Since tax preparers can’t magically send people back in time to make better financial planning decisions, we asked three certified public accountants what they wish clients knew about paying taxes — in April and year-round.
Tax Season Is Not the Time to Be Asking for Advice
Waking up in the middle of the night in a cold sweat about your 401(k) contributions? Wondering if your $40,000 swimming pool is fully tax-deductible? Has reading too many finance blogs by people with no training sent you into a panic? If this is you, calling your CPA to walk you through your concerns is a great idea — in November.
Making that call in mid-March? He or she is not going to be of much help.
There are two reasons placing a late call to your tax guru is doomed to fail. First, you’re most likely not their only client, and as anxious as you’re feeling, your CPA is feeling it too, multiplied by everyone who has walked through their door, called or emailed. Second? Making large financial decisions in March isn’t going to have much of an impact on this year’s filing.

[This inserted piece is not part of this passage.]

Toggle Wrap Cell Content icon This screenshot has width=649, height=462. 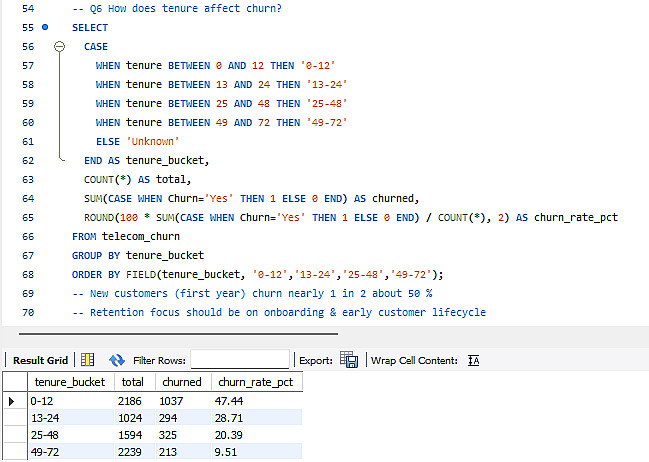coord(474,361)
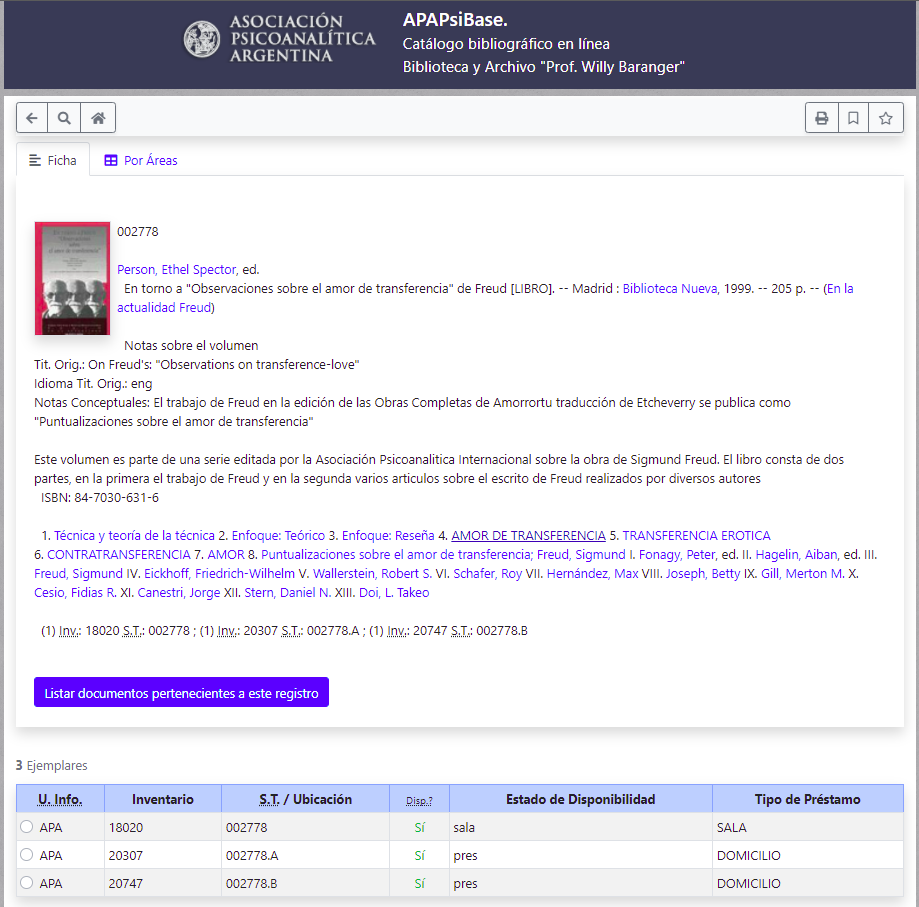Switch to the Ficha tab

[x=53, y=160]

“Don’t call or walk into my office in the middle of tax season and ask about the best retirement account to open. If you had come to me in August, I could have told you,” says Stephen Kahn, a CPA in private practice in Alexandria, Virginia. “We can go over that when it’s not tax season, but if all your other paperwork is running late anyway, my first priority is getting your return filed. If you let me off the phone, I could do more taxes.”

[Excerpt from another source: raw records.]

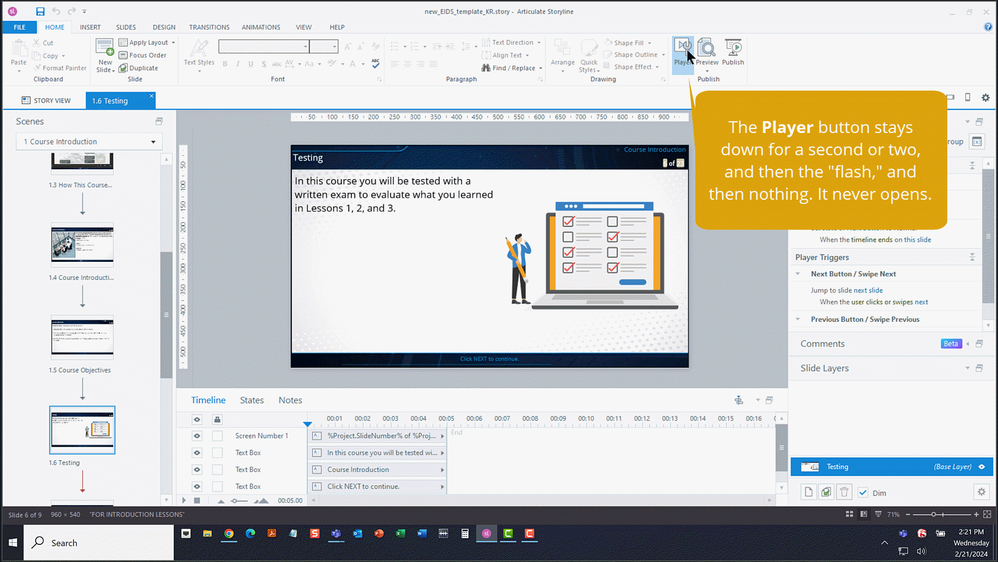Viewport: 998px width, 562px height.
Task: Open slide layer properties gear icon
Action: 980,492
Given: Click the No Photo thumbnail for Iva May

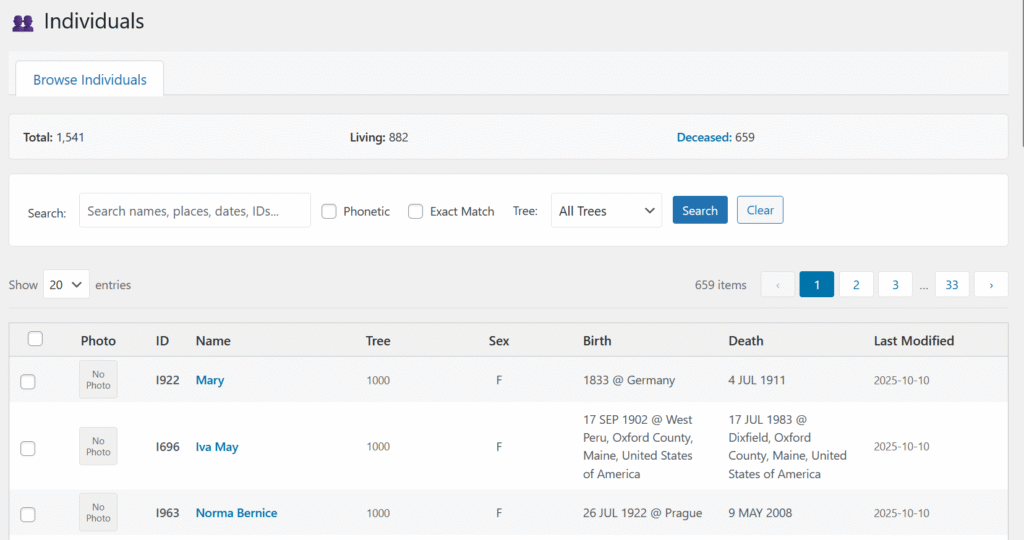Looking at the screenshot, I should point(98,446).
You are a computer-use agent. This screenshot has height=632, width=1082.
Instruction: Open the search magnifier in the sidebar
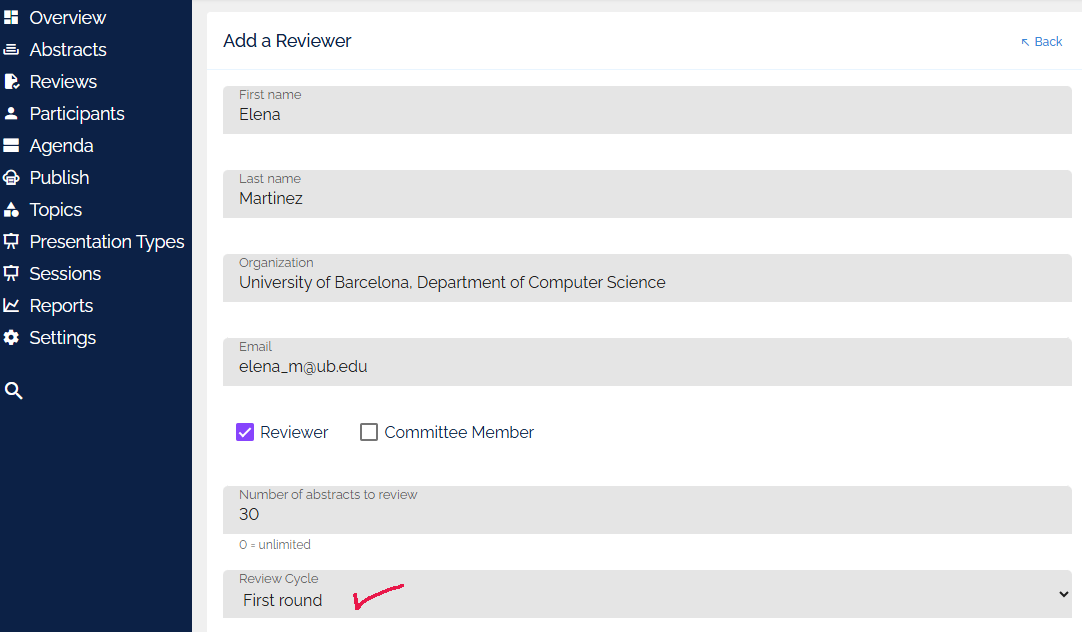point(14,390)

Annette Nellen, a CPA and professor of accounting and finance at San Jose State University, says that type of planning goes beyond retirement accounts. “Please ask for my tax advice before you do the transaction. The tax law is not always logical or unforgiving,” she says.
And there’s no going back once a mistake is made, such as taking out a loan with nondeductible personal interest rather than deductible mortgage interest or some other category of deductible interest, or if you made a large charitable contribution that was not properly documented or appraised.
Have All Your Ducks in a Row
There’s a fine line between flooding your accountant with too much information, but more often than not, you haven’t sent enough. In such cases, speed is of the essence, and having your accountant chase you down for additional paperwork or to answer repeated questions can slow the process drastically.
“Don’t ask your accountant why they need stuff,” Kahn says. “With Roth IRAs, for instance, we need to know your contribution history. If you’re a new client, and you only sent this year’s [contributions], we’re going to come back and ask for past years. It’s going to happen. Please just send it. We’re not asking for sheer curiosity.”
Nellen says she often encounters a similar roadblock with charitable contributions. “If you make a charitable contribution of cash or noncash items worth $250 or more, you must have documentation from the charity before the return is filed that states that you made the donation, the amount and whether you received anything in return,” she says. “Without this statement, even a canceled check or website receipt won’t be enough.
But perhaps that need for thorough documentation is most apparent in this year’s reporting for the Affordable Care Act. “When meeting with your tax return preparer, you should bring proof that you and everyone claimed on the return had health insurance (minimum essential coverage) for all 12 months of 2014,” says Jeffrey Porter, a certified public accountant and principal of Porter & Associates in West Virginia. “If you purchased health insurance on the marketplace, you should have received a Form 1095-A to provide to your preparer.”
Porter points out that more than 800,000 incorrect 1095-A forms were issued this year, and encourages everyone to double-check the website to see if they should have received a corrected Form 1095-A.
Don’t Shoot the Messenger
Your CPA most likely isn’t a miracle-worker, no matter how good he or she may be. If you owe the IRS, you owe the IRS. Getting angry with your CPA isn’t going to change that, and it may make them not want to work with you again next year.
“When you show up at my office for the first time, and you owe the IRS a lot of money, don’t ask, ‘Isn’t there anything we can do about it?'” Kahn says. “I couldn’t help you plan because you just showed up last week.”
The best route? Get through this tax season, take a deep breath and reach out to your CPA again in late May or early June, after he or she has had time to decompress from the chaos of spring filings. At that point, you can discuss your financial goals and challenges and make a plan.
But don’t be a stranger. If you wait until next March to call your CPA again, it might be too late.